Azazel Jacobs follows up the widely praised Momma’s Man, in which he cast his real-life parents (experimental filmmaker Ken Jacobs and painter Flo Jacobs) in a story about a married adult and new father (Matt Boren) who keeps extending a visi t to his ancestral home, with another idiosyncratic tale about growing up. Terri, adapted by Patrick deWitt from a series of his interrelated short stories, follows the trials and tribulations of the title teen, played with great subtlety by newcomer Jacob Wysocki. Terri is a grossly overweight kid who shows up late to school every morning wearing pajamas; lives with and takes care of his uncle (The Office’s Creed Bratton), who is in the early stages of Alzheimer’s; becomes obsessed with catching mice; and has a secret crush on high school cutie Heather (Olivia Crocicchia). When the vice principal, Mr. Fitzgerald (a wonderfully offbeat John C. Reilly), takes a personal interest in him, Terri is at first confused, but then seems okay with it, until he finds out that he is part of a group of deeply troubled teens that Mr.

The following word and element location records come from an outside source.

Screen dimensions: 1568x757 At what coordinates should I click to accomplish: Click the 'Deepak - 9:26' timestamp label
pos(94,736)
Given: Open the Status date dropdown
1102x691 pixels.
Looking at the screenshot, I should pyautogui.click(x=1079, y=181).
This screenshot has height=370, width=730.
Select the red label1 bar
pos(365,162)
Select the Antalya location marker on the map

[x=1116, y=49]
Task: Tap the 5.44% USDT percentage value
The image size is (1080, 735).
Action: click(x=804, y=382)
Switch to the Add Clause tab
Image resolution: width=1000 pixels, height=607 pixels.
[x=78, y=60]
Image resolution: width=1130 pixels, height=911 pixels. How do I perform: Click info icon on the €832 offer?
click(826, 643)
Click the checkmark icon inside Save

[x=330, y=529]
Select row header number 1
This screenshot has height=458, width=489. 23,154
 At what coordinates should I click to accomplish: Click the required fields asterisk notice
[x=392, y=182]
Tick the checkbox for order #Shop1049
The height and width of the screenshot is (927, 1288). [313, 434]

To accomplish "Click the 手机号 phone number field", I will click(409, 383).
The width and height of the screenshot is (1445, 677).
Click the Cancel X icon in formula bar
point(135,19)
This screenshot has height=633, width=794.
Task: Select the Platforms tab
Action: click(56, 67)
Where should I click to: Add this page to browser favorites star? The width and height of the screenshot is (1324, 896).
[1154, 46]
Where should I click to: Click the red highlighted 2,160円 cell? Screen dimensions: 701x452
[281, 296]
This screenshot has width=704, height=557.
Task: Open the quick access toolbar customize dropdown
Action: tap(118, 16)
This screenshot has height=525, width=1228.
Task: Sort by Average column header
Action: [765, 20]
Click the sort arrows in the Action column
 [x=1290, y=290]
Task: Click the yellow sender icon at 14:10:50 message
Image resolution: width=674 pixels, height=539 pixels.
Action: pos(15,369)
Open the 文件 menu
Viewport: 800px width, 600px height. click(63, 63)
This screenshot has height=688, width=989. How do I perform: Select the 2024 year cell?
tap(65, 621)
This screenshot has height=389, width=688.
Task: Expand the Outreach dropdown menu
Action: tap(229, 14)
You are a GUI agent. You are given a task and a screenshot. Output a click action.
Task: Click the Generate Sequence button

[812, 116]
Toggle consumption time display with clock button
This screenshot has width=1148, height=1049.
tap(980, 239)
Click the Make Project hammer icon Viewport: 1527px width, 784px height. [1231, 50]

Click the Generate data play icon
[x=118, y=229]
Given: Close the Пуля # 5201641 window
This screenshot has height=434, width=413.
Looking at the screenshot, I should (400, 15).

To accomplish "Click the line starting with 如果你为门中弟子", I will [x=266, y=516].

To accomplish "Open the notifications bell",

Fitzgerald meets with regularly, including such loser outcasts as Chad Markson (Bridger Zadina), who likes to pull out his own hair and say very inappropriate things at inopportune moments. They are soon joined by Heather, who was nearly expelled for allowing a boy to touch her during class and is now shunned by the cool clique. The unlikely threesome, along with Mr. Fitzgerald, who appears to mean well but can’t stop putting his foot in his mouth, exemplify the difficult teenage years as they come together, and break apart, over the course of this charming, eclectic film. As with Momma’s Man, Jacobs has faith in his narrative, eschewing grand statements and teen clichés in favor of a poignant and intelligent examination of adolescence that anyone can relate to, whether they were the teased or the teaser back in those tumultuous and torturous high school days.
The award-winning documentary Dark Days takes a frightening look at a community of homeless men and women — many of them former or current crack users — who live in the Amtrak tunnels beneath Penn Station. They sleep in tents, cardboard shacks, and small plywood shanties, some of which have been painted and decorated. As the belowground residents shave, cook, play with their pets, and take showers under leaking pipes, trains speed by, and rats scavenge through the countless mounds of garbage. At times some of the men venture aboveground (“up top”) to go through trash cans, mostly looking for recyclable bottles and junk items they can resell. First-time filmmaker Marc Singer became a part of this colony for two years (he initially went down to help the people, not to film them), getting the residents to open up and tell their fascinating stories, which turn out to be filled with a surprising zest for living. In fact, all of the underground shooting was completed with the help of the subjects themselves acting as the crew when they were not on camera. DJ Shadow composed the haunting music for this strangely enriching look at a mysterious, truly terrifying part of New York City. Dark Days celebrates its tenth anniversary with a theatrical run beginning July 1 at Cinema Village in advance of the July 19 release of the special-edition DVD, which includes featurettes on the making of the film, an update on many of the characters, Singer revisiting the tunnels, a photo essay by Margaret Morton, and more.